Knowing its genetic structure will help cure diseases
scientists from Israel-based Hebrew University and the Weizmann Institute of Science have found the genetic structure of a 'cellular editor' that cuts and pastes the first draft of rna (ribonucleic acid) straight after it is formed from its dna template. Many diseases are linked to mistakes in this process; therefore a understanding of the process may help develop the ability to treat or prevent the diseases.
About 25 years ago, it was discovered that bits of dna (in genes that code for protein formation) are interspersed with filler segments that have no known function. Since then scientists have tried to understand the process by which the right sequences are lifted out and strung together to make a coherent set of instructions. This act, referred to as rna splicing, takes place in the 'spliceosome' situated in the cell nucleus. The spliceosome distinguishes the beginnings and ends of coded segments, precisely cutting and stitching them together very neatly.
The Israeli scientists, Ruth Sperling and Joseph Sperling, produced a detailed 3-d representation of the spliceosome's structure during their study, which is published in the journal Molecular Cell. Rather than following the previous attempts to unravel the workings of the splicing mechanism by studying spliceosomes created in test tubes, they managed to take spliceosomes directly from living cells and examine them under an electron microscope.
But their task was made difficult by the fact that spliceosomes in living cells are made up of four identical modules strung together like beads on a strand of rna, with each being a miniature spliceosome capable of splicing on its own. The connections between the modules tend to be flexible, allowing the position of the units to vary in relation to each other. Thus pinning down a definitive shape and structure for the whole complex has been, until now, nearly impossible. The team found a way to cut the rna connections between the modules without harming the integral short strands of rna that are essential to the splicing process. Split-second freezing at very low temperatures allowed the scientists to view the spliceosome units in as close to a natural state as possible. From thousands of images, each at a slightly different angle, a composite 3-d structure of the spliceosome was built-up.
As per the scientists, the structure has two distinct, unequal halves surrounding a tunnel. The larger part appears to contain proteins and the short segments of rna, while the smaller half is made up of proteins alone.

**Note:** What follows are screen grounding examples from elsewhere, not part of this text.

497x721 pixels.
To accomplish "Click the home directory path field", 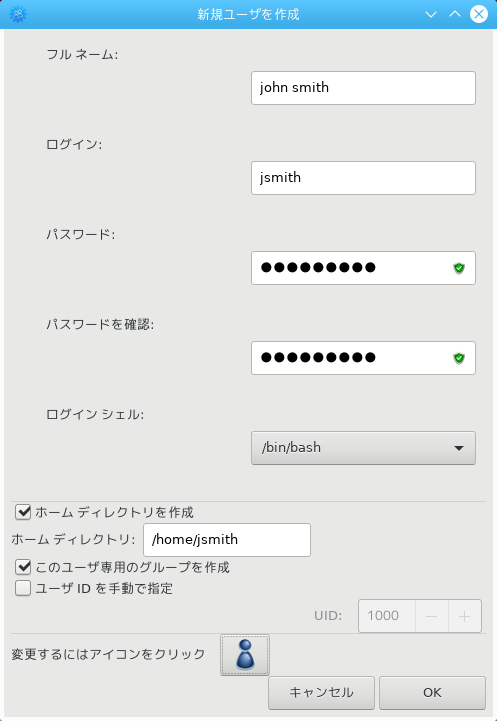I will point(227,540).
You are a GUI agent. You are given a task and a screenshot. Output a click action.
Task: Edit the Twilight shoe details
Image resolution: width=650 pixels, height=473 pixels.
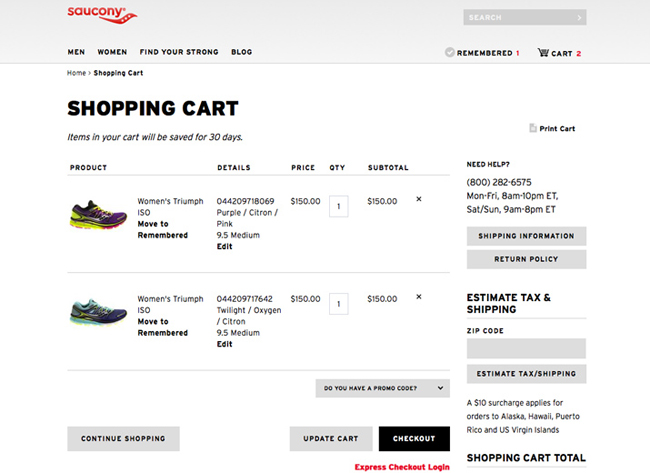click(x=224, y=344)
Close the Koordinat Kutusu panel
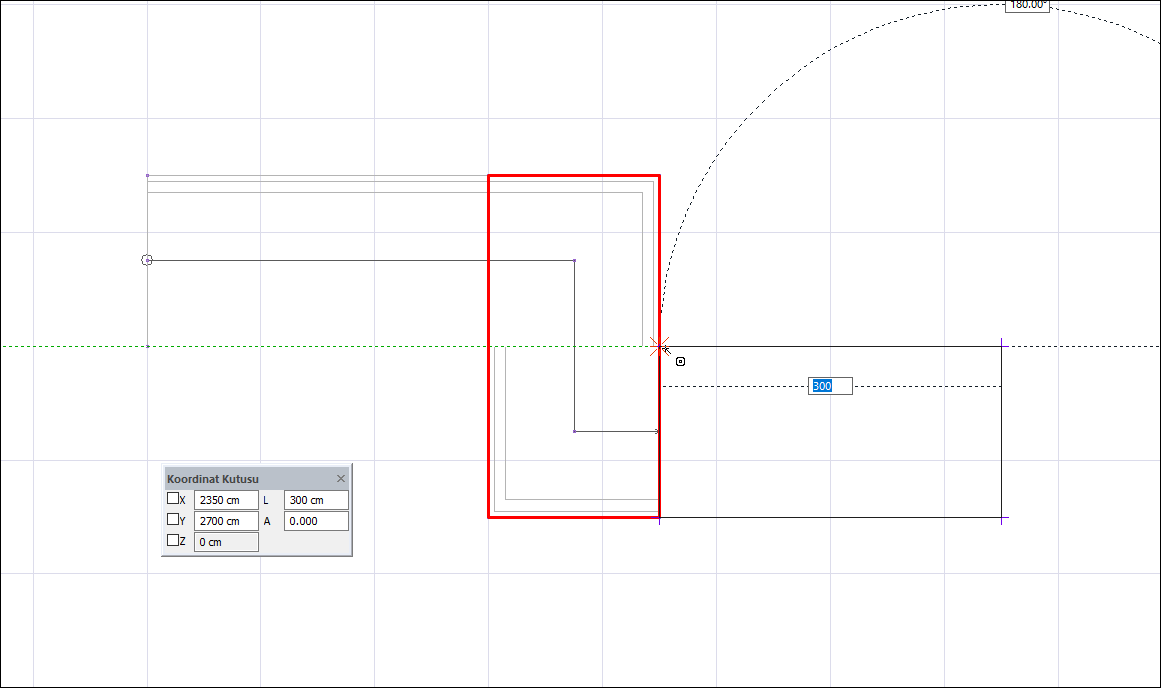Viewport: 1161px width, 688px height. [x=341, y=479]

On one side, the tunnel opens up into a cavity, which the researchers think functions as a holding space for the fragile rna waiting to be processed in the tunnel itself.
Whereas researchers examining splicing in test tubes saw evidence of a complicated sequence of events in which the spliceosome machinery assembles itself anew for each splicing job, the team's investigations of spliceosomes from live cells found splicing to take place in pre-formed machines. This fits in with what is known about the way cells optimise their workload. It is much more efficient to have a machine on hand, ready to go, than to build a new one each time, the scientists noted.